Apart from the pictures, the listing is to be returned exactly.

**DATASET CONTENT**:
╭──

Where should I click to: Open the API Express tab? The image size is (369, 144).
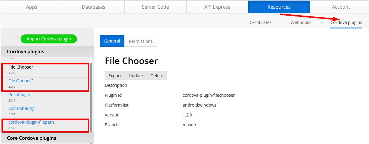pyautogui.click(x=217, y=7)
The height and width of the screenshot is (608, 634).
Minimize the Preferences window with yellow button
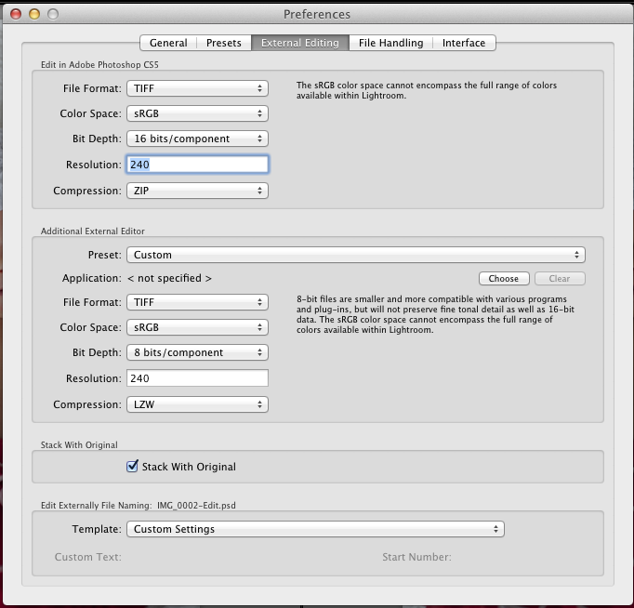point(34,14)
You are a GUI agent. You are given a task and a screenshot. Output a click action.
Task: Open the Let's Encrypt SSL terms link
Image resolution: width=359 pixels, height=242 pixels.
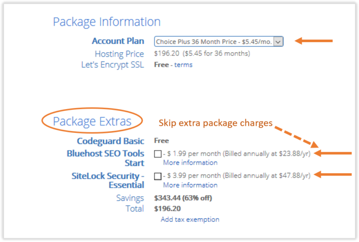183,65
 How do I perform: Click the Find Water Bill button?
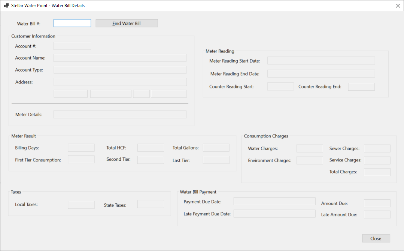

╰──

**RESPONSE**:
Where should I click to: Open the API Express tab? The image size is (369, 144).
pyautogui.click(x=217, y=7)
The height and width of the screenshot is (608, 634).
Minimize the Preferences window with yellow button
point(34,14)
You are a GUI agent. You are given a task and a screenshot. Output a click action.
Task: Open the Let's Encrypt SSL terms link
Image resolution: width=359 pixels, height=242 pixels.
183,65
 How do I perform: Click the Find Water Bill button?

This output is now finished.